(Что требуется): Замените в строках ниже «Ellipse drawing tool» на «Rectangle drawing tool» и приведите все строки целиком, больше ничего в них не меняя.

(Фрагмент набора данных):

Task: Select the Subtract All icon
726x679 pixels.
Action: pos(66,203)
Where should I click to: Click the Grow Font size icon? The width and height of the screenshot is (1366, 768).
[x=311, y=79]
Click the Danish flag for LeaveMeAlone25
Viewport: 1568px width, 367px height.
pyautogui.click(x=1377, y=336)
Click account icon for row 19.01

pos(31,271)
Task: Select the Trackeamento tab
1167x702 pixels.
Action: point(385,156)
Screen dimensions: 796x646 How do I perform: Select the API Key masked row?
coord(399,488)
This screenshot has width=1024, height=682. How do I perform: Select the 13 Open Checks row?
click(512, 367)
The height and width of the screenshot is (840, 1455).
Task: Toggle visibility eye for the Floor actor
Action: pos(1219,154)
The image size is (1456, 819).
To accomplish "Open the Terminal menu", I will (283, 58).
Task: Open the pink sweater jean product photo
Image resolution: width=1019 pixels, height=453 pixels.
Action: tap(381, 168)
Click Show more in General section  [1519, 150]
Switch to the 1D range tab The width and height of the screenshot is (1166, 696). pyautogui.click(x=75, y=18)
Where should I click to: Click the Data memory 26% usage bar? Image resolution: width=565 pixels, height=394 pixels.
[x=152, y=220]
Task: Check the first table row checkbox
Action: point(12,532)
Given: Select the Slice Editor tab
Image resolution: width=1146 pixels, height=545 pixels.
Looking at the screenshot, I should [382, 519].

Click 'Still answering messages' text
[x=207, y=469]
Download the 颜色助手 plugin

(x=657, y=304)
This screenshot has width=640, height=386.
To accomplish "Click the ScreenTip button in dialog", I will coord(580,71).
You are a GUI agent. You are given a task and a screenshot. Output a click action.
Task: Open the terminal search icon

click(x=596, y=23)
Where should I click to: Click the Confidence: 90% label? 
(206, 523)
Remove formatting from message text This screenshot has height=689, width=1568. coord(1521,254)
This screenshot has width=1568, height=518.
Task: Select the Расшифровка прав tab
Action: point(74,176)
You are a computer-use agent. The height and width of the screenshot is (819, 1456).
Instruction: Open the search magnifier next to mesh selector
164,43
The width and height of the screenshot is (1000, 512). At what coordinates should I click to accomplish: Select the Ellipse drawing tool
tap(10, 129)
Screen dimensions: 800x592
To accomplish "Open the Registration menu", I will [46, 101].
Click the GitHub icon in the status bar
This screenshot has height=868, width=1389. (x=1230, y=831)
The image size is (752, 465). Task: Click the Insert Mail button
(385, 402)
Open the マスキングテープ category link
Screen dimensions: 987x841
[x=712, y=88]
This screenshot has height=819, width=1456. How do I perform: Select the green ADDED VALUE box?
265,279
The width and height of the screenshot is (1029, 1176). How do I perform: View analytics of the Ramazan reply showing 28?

(Правильный ответ):
Task: Select the Subtract All icon
726x679 pixels.
Action: pos(66,203)
Where should I click to: Click the Grow Font size icon? The width and height of the screenshot is (1366, 768).
[x=311, y=79]
Click the Danish flag for LeaveMeAlone25
Viewport: 1568px width, 367px height.
pyautogui.click(x=1377, y=336)
Click account icon for row 19.01

pos(31,271)
Task: Select the Trackeamento tab
1167x702 pixels.
Action: point(385,156)
Screen dimensions: 796x646 How do I perform: Select the API Key masked row?
coord(399,488)
This screenshot has width=1024, height=682. How do I perform: Select the 13 Open Checks row?
click(512, 367)
The height and width of the screenshot is (840, 1455).
Task: Toggle visibility eye for the Floor actor
Action: pos(1219,154)
The image size is (1456, 819).
To accomplish "Open the Terminal menu", I will (283, 58).
Task: Open the pink sweater jean product photo
Image resolution: width=1019 pixels, height=453 pixels.
Action: tap(381, 168)
Click Show more in General section  [1519, 150]
Switch to the 1D range tab The width and height of the screenshot is (1166, 696). pyautogui.click(x=75, y=18)
Where should I click to: Click the Data memory 26% usage bar? Image resolution: width=565 pixels, height=394 pixels.
[x=152, y=220]
Task: Check the first table row checkbox
Action: point(12,532)
Given: Select the Slice Editor tab
Image resolution: width=1146 pixels, height=545 pixels.
Looking at the screenshot, I should [382, 519].

Click 'Still answering messages' text
[x=207, y=469]
Download the 颜色助手 plugin

(x=657, y=304)
This screenshot has width=640, height=386.
To accomplish "Click the ScreenTip button in dialog", I will coord(580,71).
You are a GUI agent. You are given a task and a screenshot. Output a click action.
Task: Open the terminal search icon

click(x=596, y=23)
Where should I click to: Click the Confidence: 90% label? 
(206, 523)
Remove formatting from message text This screenshot has height=689, width=1568. coord(1521,254)
This screenshot has width=1568, height=518.
Task: Select the Расшифровка прав tab
Action: point(74,176)
You are a computer-use agent. The height and width of the screenshot is (819, 1456).
Instruction: Open the search magnifier next to mesh selector
164,43
The width and height of the screenshot is (1000, 512). At what coordinates should I click to accomplish: Select the Rectangle drawing tool
tap(10, 129)
Screen dimensions: 800x592
To accomplish "Open the Registration menu", I will [46, 101].
Click the GitHub icon in the status bar
This screenshot has height=868, width=1389. (x=1230, y=831)
The image size is (752, 465). Task: Click the Insert Mail button
(385, 402)
Open the マスキングテープ category link
Screen dimensions: 987x841
[x=712, y=88]
This screenshot has height=819, width=1456. How do I perform: Select the green ADDED VALUE box?
265,279
The width and height of the screenshot is (1029, 1176). How do I perform: View analytics of the Ramazan reply showing 28?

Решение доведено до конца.